If you are selling shares or other investments, you may incur Capital Gains Tax (CGT) on any profit, or 'gain', you make. You will need to work out your gain to determine if you need to pay tax, which depends on whether your total gains exceed your CGT allowance for the tax year. 

You usually pay CGT on total gains above your annual tax-free allowance, which is currently £3,000. If your gains exceed the allowance, you must report and pay CGT. This is usually done through self-assessment, with different reporting deadlines depending on the type of asset disposed of. The rate of tax depends on your income.

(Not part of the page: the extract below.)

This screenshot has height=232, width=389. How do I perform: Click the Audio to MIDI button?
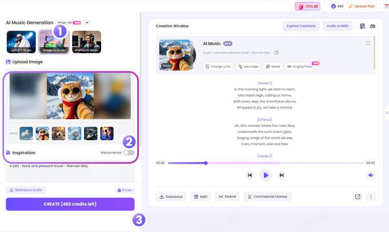pyautogui.click(x=337, y=26)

Basic rate taxpayers pay 18% CGT on gains within the basic rate band and 24% on amounts above it. Higher and additional rate taxpayers generally pay 24% CGT on all gains.

You do not usually pay CGT when you give shares as a gift to your husband, wife, civil partner, or a charity. Additionally, shares including those held within an ISA, those in employer Share Incentive Plans (SIPs) and UK government gilts are exempt. Your gain is typically the difference between what you paid for your shares and the sales proceeds. 

You can deduct costs like stockbrokers' fees and Stamp Duty Reserve Tax (SDRT) from your gain. Various tax reliefs may also reduce or delay your CGT liability, including Business Asset Disposal Relief, Gift Hold-Over Relief, Enterprise Investment Scheme (EIS), Seed Enterprise Investment Scheme (SEIS), and Rollover relief. Special rules apply for working out the cost of shares bought at different times in the same company, or if sold through an investment club.

It is important to calculate your gain, consider any applicable reliefs, and report to HMRC if your total gains exceed the annual allowance.